Today was a banner day for me in Prospect Park: six hours spent outside, six miles run, and 67 (count ’em!) species of birds seen. That total includes a gorgeous bay-breasted warbler (which should really be called the “red velvet bird,” because that’s what its head and throat appear to be fashioned from), rare cerulean and Kentucky warblers, a roosting nighthawk, and a cutie-pie Lincoln’s sparrow.
Ten years ago, in contrast, I was wondering when my hair would start falling out.
Yes, it’s time for another “ten years later” breast cancer update. In my spring migration birding frenzy, I missed the April 24 anniversary of my first session of the ever-popular adriamycin/cyclophosphamide combo. The infusion itself went smoothly. I settled into the big reclining chair with something to read (most likely the New Yorker – I naively hoped that chemo would get rid of rogue cells and my New Yorker backlog), snacks from home and a bottle of Jamaican carrot juice that the oncology nurse looked at doubtfully but didn’t veto outright.
Let me explain about the carrot juice. In Brooklyn, I’d discovered a brand of West Indian-inspired, Bronx-made juices at the late, lamented Christie’s Jamaican Patties storefront on Flatbush. Oh, how I loved those juices! I don’t remember the name of the brand – “Taste of the Islands” or something like that – or all of the flavors, just that each was more delicious than the next. I especially loved the carrot. It was a little creamy, subtly spiked with nutmeg, and I couldn’t imagine anything healthier or more comforting. I was practically blubbering as I told all this to the cashier on my last, pre-chemo trip – cancer turned me into a terrible over-sharer – while buying out their entire in-store inventory to take home to Detroit in my suitcase.
The experts say you should be careful about favorite foods during chemo. Linking particular tastes and smells too closely to your treatment experience, they warn, may create unpleasant associations. I figured I was tougher than that: so tough that I swigged carrot juice even as the nurse, wearing protective gear, pushed bright red adriamycin through my port and into my veins.
The experts were right, and I haven’t been able to drink carrot juice since.
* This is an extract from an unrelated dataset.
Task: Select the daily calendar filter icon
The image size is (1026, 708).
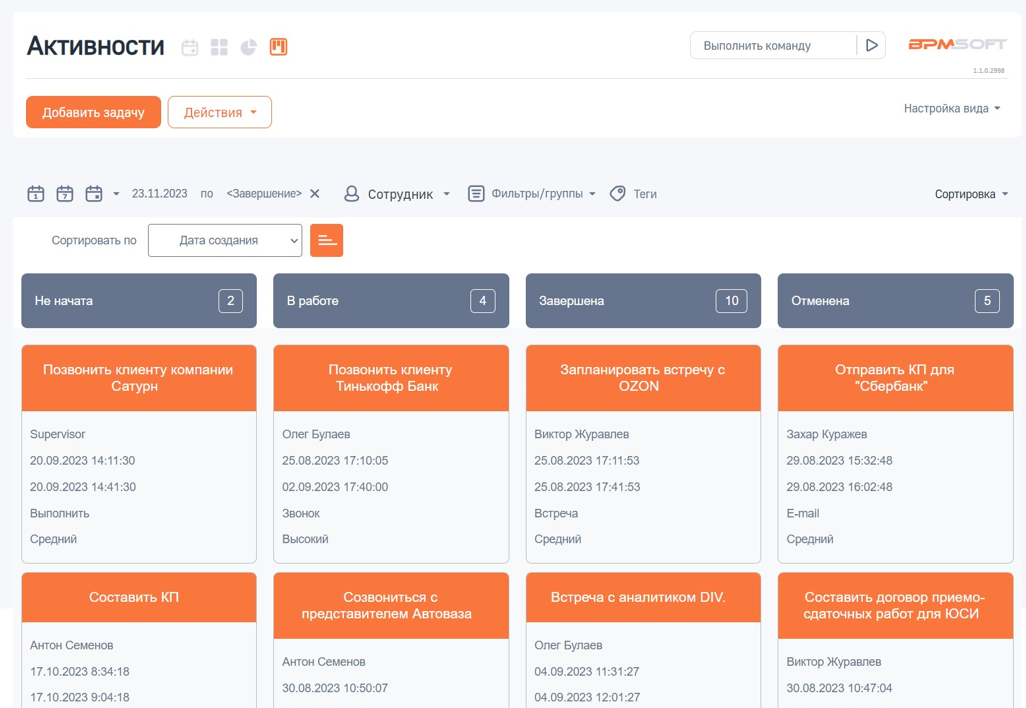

That day, and the day after, I felt slightly spacey, but mostly fine. A visiting nurse came to my house to teach me how to inject myself with Neupogen, a growth factor that boosts white blood cell production. She watched as I bravely pinched the skin of my belly and pierced it with the tip of the needle. I looked up at her, expecting an “Atta girl!” and instead getting a gentle nod and instructions to put the needle all the way in.
Surely she wasn’t serious . . . that needle must have been two inches long! I couldn’t possibly, and then, I did.
The nausea began that second night. My care team was relentlessly empirical, which I generally appreciated, but I came to wish that just this once, they’d brought out the big, expensive, not-entirely-proven-to-be-necessary-or-beneficial-to-all-patients anti-emetics for my first treatment. I was queasy all night, threw up in the morning, and stayed queasy for the next two days. (My anti-nausea meds were adjusted at the next treatment, so this was the only time that happened to me.)
The bone pain kicked in toward the end of my first ten Neupogen injections, but it was mild, and even oddly reassuring. I envisioned tunnels within my lower spine full-to-bursting with shiny new blood cells to replace the ones rendered raggedy and weak by chemo.
And that’s where I was, ten years ago today: thinking about my overactive bone marrow, wondering when my hair would fall out (spoiler alert: the big drop came on my birthday), preparing for my next treatment. Spring migration was going on then, too, but I don’t remember noticing. I wonder, in retrospect, if seeing a warbler or two might not have made the process ever so slightly easier.
I, too, barely noticed those “cancerversary” moments yet somehow they are still in the back of my mind. Tomorrow is a bar mitzvah and as I was thinking that it was Cinco de Mayo I was also remembering that that was a chemo day. And , like you, I have to wonder if having the distraction of chanting Torah and a bar mitzvah would have been so distracting that I wouldn’t of even noticed that sucky chemotherapy. So, tomorrow while chanting, I will appreciate the challenge of that over the challenge of chemo.